It does have one pretty big disadvantage:
  1. It's online, so susceptible to attack. It can be ransomwared. Especially if you are a moron and leave it domain joined. Don't be a moron.
Backup Location 2: Tape. Yes, yes, yes. I know tape is dead. Except it isn't. The only thing dead is your career if you don't have the correct backups and media in place, so stop with the sales person crap already and get with the program. And when I say tape I mean a multi-tape autoloader and/or a robot. Not an admin assistant who inserts the Monday tape on Monday. And there is nothing stopping you having more than one autoloader. Tape is limited not by the media, but by the imagination of the person holding the media. So tape:
  1. Relatively OK speed and storage per tape (LTO8 is 12TB uncompressed per tape at 360MB/s....LTO10 and beyond will double the storage of each previous generation). You can have multiple autoloaders off one Veeam server.
  2. Offline. So extremely low risk of compromise. It's as close to air gapping as you can get and still have a usable backup system.
  3. Keep the most recent and then some. 90-180 days
  4. Can be shipped off-site.  Try doing that with a disk shelf attached to a Veeam server.
Backup Location 3: Cloud. Cloud has issues, but first let's cover the advantages:
  1. Great for long term storage.
  2. Can be made immutable. AWS for example can have Veeam backups made immutable for a period of time, so you can guarantee the backups have not been tampered with.
  3. Geographically diverse. Not really a ransomware advantage, but still....
OK, now for the cold dose of reality....the very significant disadvantage from a recovery standpoint:
  1. Cloud looks fast when you are backing up to it or moving your backups to it. This is generally because when you backup you are most often backing up incremental changes. These backup files tend to be a tiny fraction of the size that actual full backups would be. Yet when you get hit by ransomware and you have to restore, you are *actually* restoring full backups and not the much smaller incremental backup files. I cannot stress enough how difficult it is to restore a full environment from cloud backups in a timely manner. Basically you can't and it will take a whole lot longer then you ever imagined. It'll take many days to a few weeks. Remember one of the hidden costs of ransomware is the loss of employee productivity, A day is a long time. A week or weeks could put you under.
  2. It's also expensive to restore from cloud. But it is still way cheaper than paying the ransom.

Build for restore speed

Look, once your hit and you are confident you have good, restorable backups, it's now a time sink, a waiting game if you will. Create restore job, wait, wait, wait. Create restore job wait, wait, wait. The shorter your restore time, the faster you'll be back up and running. So from a restore perspective build the fastest backbone you can. At a minimum I'm talking 10Gb. See 10Gb is literally 10x faster than 1Gb. In real life 10Gb is 5x to 7x faster than 1Gb. That is still a huge factor. See:

10TB restore at 1Gb = ~22 hours

10TB restore at 10Gb = ~4-5 hours

And trust me, when you get hit, 10TB is a tiny amount to restore. If you have 4 VMs hitting 10TB each, on a 1Gb network you'll be up in approx one work week. On a 10Gb network, that is now restored inside of a day.
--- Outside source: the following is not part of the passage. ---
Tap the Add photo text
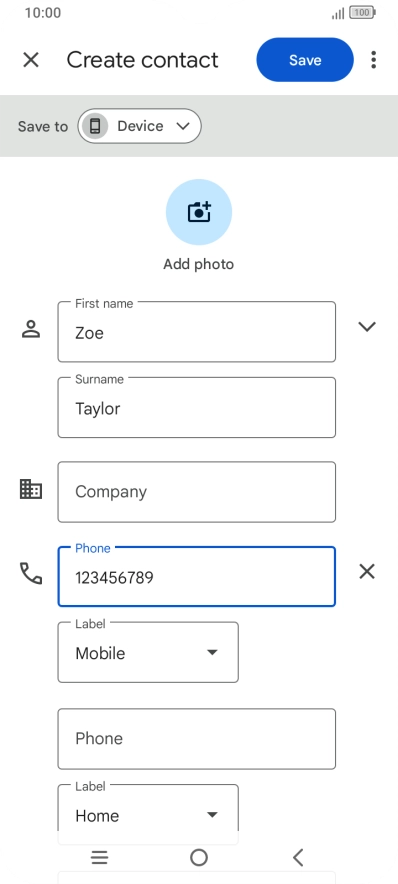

So this brings me back to the woeful cloud speeds during a restore. Even if your cloud provider were to give you a 10Gb feed back (which I very, very much doubt), can your internet connection back feed that kind of speed through to your virtual hosts? This is why you want recents close at hand and on a very fast backbone.

Restore speed is why the idiot CEO of Colonial Pipeline paid the ransom, thinking that somehow paying for and getting a decryption key would be speedier than restoring the backups they were already restoring. It's CEOs like this one that make ransomware such a lucrative crime.

Did you backup the pre-detonated ransomware? Are you now going to inadvertently restore it?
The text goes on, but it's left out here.